▸ **Problem**
Edit the part of the material that opens with the line containing "Identify the location of Next." and closes with the line containing "center [693, 90].": give those lines again with "particular element" changed to "specific element" and everything else left unchanged.

▸ **Record set**
=-=-=-=-=
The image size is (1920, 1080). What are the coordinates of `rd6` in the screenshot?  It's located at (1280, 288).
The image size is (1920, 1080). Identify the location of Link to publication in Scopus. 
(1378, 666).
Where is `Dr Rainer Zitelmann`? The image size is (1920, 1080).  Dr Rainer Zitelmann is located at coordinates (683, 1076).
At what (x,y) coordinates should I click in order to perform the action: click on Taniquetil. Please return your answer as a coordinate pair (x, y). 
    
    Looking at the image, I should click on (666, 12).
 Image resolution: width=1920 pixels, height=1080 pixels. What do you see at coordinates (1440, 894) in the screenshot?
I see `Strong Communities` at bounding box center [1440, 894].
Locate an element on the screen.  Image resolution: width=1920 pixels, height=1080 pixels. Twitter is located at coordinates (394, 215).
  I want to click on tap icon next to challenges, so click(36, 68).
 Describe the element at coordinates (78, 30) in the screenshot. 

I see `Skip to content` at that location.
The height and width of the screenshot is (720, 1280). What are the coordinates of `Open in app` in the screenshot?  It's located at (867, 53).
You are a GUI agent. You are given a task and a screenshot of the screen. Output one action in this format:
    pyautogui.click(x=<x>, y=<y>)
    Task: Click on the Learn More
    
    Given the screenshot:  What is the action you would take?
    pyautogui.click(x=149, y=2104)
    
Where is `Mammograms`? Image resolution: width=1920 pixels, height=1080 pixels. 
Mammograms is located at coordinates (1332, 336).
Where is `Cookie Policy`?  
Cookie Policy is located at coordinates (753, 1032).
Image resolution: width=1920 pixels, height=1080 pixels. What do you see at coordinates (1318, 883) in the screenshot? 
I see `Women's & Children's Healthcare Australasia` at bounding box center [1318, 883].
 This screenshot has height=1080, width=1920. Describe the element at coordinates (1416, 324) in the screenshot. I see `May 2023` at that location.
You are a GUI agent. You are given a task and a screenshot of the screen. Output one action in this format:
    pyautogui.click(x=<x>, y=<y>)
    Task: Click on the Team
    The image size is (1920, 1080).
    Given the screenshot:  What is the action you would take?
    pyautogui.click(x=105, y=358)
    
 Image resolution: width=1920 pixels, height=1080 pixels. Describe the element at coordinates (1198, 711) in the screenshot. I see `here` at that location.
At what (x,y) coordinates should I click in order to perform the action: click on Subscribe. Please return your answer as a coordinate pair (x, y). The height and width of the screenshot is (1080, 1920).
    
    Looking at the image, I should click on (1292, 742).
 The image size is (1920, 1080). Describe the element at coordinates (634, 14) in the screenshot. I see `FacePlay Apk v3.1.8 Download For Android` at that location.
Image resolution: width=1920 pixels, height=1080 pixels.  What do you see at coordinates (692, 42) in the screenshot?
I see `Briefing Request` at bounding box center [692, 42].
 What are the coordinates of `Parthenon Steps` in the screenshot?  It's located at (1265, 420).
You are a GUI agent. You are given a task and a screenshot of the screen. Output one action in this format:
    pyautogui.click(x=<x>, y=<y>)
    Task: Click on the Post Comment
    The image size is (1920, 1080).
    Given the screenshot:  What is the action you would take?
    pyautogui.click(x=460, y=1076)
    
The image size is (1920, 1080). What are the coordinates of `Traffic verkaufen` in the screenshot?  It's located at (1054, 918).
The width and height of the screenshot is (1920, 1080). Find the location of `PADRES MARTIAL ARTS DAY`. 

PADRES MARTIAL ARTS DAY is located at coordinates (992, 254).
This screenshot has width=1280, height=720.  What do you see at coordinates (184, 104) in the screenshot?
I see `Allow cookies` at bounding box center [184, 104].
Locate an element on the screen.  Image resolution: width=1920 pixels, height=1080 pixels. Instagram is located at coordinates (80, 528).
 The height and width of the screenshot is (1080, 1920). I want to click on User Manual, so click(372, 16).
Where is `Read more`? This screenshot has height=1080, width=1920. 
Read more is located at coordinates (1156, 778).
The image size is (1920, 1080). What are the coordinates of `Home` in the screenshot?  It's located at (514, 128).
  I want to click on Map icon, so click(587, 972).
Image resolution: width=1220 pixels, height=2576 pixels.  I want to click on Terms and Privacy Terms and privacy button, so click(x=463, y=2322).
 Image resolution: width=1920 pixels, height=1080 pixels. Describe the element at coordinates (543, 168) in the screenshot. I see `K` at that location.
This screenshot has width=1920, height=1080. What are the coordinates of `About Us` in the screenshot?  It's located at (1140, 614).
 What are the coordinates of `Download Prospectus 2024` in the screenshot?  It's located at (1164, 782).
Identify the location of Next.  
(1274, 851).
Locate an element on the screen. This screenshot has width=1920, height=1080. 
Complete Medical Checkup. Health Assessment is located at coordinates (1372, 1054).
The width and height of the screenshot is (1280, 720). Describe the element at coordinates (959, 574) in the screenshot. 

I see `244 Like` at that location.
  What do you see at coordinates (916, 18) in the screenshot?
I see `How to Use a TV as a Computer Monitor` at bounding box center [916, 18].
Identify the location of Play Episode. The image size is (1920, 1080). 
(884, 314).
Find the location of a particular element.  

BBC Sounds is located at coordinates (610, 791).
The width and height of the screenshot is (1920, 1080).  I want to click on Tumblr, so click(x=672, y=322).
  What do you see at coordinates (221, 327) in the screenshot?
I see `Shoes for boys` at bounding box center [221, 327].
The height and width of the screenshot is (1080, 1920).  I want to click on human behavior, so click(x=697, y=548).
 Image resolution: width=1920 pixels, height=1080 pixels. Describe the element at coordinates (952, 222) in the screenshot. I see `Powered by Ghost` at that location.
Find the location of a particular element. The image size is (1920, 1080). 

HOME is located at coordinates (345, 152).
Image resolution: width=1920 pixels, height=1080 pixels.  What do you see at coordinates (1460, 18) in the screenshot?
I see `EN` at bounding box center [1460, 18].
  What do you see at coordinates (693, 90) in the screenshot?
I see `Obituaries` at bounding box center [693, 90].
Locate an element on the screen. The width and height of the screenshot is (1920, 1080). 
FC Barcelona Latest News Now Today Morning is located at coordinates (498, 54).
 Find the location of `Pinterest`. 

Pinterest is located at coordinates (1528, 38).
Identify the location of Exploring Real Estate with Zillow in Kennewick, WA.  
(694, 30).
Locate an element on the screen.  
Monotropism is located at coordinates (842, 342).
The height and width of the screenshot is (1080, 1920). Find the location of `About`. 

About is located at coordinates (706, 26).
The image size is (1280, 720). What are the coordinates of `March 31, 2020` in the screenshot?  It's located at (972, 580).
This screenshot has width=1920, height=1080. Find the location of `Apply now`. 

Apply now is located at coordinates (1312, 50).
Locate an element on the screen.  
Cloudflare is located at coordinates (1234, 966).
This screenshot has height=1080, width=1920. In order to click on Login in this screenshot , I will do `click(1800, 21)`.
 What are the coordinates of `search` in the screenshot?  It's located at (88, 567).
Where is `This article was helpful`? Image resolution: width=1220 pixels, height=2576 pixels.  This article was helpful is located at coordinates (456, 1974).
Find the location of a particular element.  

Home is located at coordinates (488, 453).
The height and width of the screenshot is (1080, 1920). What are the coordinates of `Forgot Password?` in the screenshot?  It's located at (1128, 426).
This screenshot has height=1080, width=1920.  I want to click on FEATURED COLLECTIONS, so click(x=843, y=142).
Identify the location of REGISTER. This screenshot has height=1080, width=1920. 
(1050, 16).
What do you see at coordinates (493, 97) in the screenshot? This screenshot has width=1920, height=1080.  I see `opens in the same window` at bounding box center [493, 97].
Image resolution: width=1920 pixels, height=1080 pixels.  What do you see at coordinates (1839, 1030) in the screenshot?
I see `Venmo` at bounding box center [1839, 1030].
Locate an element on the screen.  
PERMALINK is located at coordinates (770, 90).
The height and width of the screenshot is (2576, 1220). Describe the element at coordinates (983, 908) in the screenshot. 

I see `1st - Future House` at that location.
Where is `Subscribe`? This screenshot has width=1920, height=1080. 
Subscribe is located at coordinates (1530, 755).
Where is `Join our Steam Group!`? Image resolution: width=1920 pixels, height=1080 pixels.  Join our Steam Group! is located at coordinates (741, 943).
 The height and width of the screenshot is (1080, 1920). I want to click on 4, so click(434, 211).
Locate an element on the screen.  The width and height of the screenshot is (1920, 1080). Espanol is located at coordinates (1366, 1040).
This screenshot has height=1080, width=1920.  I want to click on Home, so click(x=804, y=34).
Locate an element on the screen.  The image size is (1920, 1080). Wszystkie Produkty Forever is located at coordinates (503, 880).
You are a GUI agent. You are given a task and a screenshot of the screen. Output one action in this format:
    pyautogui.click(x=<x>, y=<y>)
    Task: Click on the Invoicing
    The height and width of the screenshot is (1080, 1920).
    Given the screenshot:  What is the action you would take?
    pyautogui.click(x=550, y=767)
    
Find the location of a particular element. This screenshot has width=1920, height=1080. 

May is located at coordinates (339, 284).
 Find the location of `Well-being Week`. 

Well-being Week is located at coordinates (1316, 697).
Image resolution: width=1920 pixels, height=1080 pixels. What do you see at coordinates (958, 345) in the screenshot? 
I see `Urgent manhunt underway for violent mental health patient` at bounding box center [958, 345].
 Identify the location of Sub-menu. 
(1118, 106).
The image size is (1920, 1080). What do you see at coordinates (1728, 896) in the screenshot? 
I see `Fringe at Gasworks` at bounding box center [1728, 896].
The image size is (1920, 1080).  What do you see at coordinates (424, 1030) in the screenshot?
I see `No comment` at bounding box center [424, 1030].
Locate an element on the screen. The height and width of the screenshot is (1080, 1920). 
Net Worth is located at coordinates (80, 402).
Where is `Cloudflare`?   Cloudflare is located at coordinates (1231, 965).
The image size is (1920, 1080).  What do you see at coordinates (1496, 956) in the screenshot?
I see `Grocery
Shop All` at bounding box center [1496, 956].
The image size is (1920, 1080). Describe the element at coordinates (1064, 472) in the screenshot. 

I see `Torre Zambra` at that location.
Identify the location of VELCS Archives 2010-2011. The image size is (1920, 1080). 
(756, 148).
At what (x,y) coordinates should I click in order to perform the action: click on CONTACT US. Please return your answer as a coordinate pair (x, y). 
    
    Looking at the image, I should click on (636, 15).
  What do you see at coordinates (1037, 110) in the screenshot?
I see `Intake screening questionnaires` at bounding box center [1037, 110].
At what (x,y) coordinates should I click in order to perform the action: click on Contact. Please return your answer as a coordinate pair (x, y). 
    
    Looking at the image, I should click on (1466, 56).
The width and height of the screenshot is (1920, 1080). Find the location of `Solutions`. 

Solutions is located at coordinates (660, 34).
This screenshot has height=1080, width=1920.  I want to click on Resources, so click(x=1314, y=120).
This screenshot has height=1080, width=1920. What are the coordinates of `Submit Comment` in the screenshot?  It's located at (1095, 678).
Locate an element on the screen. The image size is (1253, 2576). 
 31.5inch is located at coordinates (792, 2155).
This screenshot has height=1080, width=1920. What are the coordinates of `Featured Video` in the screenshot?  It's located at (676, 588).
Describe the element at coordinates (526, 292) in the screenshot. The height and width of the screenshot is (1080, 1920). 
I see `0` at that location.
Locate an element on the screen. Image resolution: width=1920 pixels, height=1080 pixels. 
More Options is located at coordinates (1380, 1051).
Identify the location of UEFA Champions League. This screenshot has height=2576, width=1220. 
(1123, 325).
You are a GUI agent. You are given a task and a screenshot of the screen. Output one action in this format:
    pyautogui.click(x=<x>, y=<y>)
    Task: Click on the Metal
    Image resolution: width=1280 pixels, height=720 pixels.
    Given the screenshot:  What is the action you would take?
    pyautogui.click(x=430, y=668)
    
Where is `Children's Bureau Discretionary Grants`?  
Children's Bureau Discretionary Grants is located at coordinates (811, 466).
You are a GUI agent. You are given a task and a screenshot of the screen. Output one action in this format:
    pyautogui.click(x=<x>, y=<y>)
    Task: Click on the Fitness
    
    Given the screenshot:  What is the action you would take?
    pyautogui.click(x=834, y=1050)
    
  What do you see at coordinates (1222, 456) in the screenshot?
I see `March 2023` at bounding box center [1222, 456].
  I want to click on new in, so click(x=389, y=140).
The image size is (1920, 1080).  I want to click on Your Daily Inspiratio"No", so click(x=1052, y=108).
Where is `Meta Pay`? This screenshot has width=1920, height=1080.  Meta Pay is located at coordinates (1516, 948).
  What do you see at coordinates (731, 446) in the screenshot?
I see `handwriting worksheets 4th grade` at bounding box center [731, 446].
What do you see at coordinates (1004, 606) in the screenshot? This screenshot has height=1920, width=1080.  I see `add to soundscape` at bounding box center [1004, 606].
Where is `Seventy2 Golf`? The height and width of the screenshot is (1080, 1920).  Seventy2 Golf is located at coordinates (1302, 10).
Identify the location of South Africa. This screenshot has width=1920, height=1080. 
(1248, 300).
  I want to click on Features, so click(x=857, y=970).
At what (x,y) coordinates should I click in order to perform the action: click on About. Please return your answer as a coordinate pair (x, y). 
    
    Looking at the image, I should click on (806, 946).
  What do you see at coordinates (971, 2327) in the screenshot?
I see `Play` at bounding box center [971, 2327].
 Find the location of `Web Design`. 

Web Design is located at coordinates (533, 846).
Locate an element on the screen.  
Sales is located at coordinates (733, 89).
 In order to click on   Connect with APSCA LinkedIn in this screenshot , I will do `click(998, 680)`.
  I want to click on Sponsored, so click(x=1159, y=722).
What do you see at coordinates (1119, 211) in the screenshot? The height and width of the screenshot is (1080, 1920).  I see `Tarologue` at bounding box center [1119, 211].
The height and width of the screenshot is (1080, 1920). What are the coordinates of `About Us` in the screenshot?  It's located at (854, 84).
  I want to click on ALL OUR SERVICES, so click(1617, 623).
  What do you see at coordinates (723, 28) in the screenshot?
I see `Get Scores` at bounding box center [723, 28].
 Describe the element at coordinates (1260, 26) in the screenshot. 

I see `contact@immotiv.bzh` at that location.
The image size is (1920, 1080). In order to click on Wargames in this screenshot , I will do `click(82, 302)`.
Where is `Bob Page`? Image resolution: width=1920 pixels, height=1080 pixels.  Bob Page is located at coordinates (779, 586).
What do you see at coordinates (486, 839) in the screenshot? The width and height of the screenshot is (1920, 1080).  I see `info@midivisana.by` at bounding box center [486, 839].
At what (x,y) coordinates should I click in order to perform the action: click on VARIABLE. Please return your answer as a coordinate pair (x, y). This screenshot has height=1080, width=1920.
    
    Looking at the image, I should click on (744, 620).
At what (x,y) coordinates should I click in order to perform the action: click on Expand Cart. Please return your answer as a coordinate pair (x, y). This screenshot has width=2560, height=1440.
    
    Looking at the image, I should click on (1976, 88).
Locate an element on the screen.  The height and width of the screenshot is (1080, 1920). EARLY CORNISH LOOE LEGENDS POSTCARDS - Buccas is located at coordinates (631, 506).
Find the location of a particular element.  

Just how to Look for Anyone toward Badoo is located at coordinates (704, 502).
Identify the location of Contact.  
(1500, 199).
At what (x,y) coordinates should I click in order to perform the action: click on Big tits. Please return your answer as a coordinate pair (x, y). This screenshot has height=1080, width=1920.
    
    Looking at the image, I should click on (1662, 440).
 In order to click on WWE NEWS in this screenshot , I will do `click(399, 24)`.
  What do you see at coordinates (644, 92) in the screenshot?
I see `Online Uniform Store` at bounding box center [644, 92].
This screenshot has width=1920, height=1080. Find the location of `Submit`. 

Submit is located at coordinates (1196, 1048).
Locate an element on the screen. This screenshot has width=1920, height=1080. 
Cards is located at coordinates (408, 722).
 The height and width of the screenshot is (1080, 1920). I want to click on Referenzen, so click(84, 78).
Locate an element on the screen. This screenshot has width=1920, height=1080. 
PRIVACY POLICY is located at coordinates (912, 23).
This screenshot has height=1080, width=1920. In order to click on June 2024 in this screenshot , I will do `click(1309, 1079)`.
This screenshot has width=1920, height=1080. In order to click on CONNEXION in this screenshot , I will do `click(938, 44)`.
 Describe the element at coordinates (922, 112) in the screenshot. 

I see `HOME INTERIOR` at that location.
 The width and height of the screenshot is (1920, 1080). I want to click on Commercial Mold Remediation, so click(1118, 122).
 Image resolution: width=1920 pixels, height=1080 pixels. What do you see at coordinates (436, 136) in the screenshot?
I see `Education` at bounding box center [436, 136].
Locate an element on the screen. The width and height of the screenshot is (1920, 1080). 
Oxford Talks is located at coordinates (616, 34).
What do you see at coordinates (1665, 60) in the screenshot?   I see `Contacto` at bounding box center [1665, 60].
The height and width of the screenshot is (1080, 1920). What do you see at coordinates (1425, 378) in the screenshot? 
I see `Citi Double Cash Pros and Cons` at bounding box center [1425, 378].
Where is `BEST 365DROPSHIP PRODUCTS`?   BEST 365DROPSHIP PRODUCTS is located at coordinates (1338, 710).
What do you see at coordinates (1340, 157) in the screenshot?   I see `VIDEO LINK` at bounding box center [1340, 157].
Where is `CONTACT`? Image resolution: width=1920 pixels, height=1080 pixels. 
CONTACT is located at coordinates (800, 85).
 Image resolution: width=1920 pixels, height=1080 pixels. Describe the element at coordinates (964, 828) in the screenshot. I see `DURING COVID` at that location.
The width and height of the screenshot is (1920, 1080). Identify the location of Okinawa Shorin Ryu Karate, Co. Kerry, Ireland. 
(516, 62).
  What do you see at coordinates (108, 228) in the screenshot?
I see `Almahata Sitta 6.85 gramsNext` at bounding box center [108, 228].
=-=-=-=-=
▸ **Expected answer**
Identify the location of Next.  
(1274, 851).
Locate an element on the screen. This screenshot has width=1920, height=1080. 
Complete Medical Checkup. Health Assessment is located at coordinates (1372, 1054).
The width and height of the screenshot is (1280, 720). Describe the element at coordinates (959, 574) in the screenshot. 

I see `244 Like` at that location.
  What do you see at coordinates (916, 18) in the screenshot?
I see `How to Use a TV as a Computer Monitor` at bounding box center [916, 18].
Identify the location of Play Episode. The image size is (1920, 1080). 
(884, 314).
Find the location of a specific element.  

BBC Sounds is located at coordinates (610, 791).
The width and height of the screenshot is (1920, 1080).  I want to click on Tumblr, so click(x=672, y=322).
  What do you see at coordinates (221, 327) in the screenshot?
I see `Shoes for boys` at bounding box center [221, 327].
The height and width of the screenshot is (1080, 1920).  I want to click on human behavior, so click(x=697, y=548).
 Image resolution: width=1920 pixels, height=1080 pixels. Describe the element at coordinates (952, 222) in the screenshot. I see `Powered by Ghost` at that location.
Find the location of a specific element. The image size is (1920, 1080). 

HOME is located at coordinates (345, 152).
Image resolution: width=1920 pixels, height=1080 pixels.  What do you see at coordinates (1460, 18) in the screenshot?
I see `EN` at bounding box center [1460, 18].
  What do you see at coordinates (693, 90) in the screenshot?
I see `Obituaries` at bounding box center [693, 90].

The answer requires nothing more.